娘を待っている間、夫婦は水でも浴びたように汗をかいて手足の震えが止まらず、心拍数が上昇して感情の緊張が頂点に達して倒れそうになるのを歯を食いしばって踏ん張る。壁にかかっている時計を横目でチラチラ気にしながら、メイドが娘を連れて戻って来るのをいまや遅しと首を長くして待っていた。

「お父様申し訳ございません。すぐに来れなかったのは、いつもの慈善活動を行っていましたので……」
「あぁ、そうだったな。ナタリアは社会奉仕に参加してたのだったな」

ナタリアは遅れてやってきた理由を言い始めたところ、父のほうも何か思い出したらしく明るい表情になる。実はナタリアは家にいなくてボランティア活動をしていたと言う。
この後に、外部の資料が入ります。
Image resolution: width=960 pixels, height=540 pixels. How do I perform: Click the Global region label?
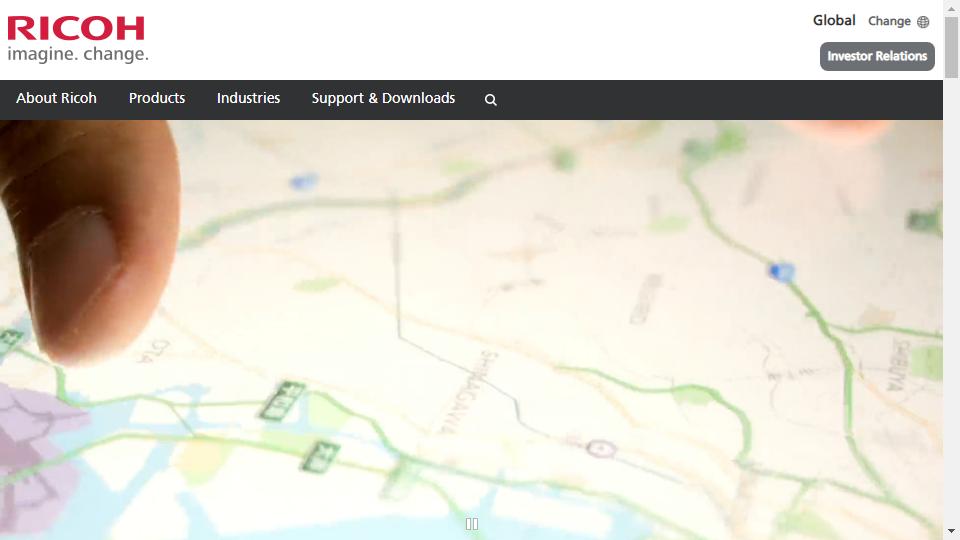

これは親としては自慢できる娘だと胸を張る。ボランティア精神に溢れた聖人君子とは私たちの娘のことだと誇らしく思う。さらに凄いことに娘はボランティア部を自分で立ち上げて、代表的な存在をしていると聞かされた。

なんて心が広くて慈愛深い娘だと感動し、その時は夫婦で感極まって心の底から娘を尊敬して涙がわくようにあふれ出て涙が止まらなくなった。

「アメリア様にエリー様どうかお許しください。私は学園が終わると限られた時間で友人たちと無償の社会奉仕をしております」
「奥様方、長らくお待たせしてすみませんが娘はボランティア活動をしていたので許していただけませんか」

ナタリアの言葉を聞きながら夫婦はうんうんとうなずいて聞いて、正面に座っている二人の夫人に頭を下げながら謝罪をした。

彼女がボランティア部を立ち上げたというのは真っ赤な嘘である。実際にはパパ活組織を作り上げた創設メンバーの一人で今はナタリアは指導的な立場であり、放課後は講習会を開いてパパ活のやり方を教えていました。

パパ活を上手に出来なくて悩みを抱えて困っている子は意外に多く、彼女は初心者にも親切に丁寧に指導してくれると評判でした。一部では崇拝されて絶大な人気を得ている。

アメリアとエリーは事前調査を行いパパ活組織にスパイを送り込んでいた。ナタリアの正体を知っている二人は険しい表情を浮かべていた。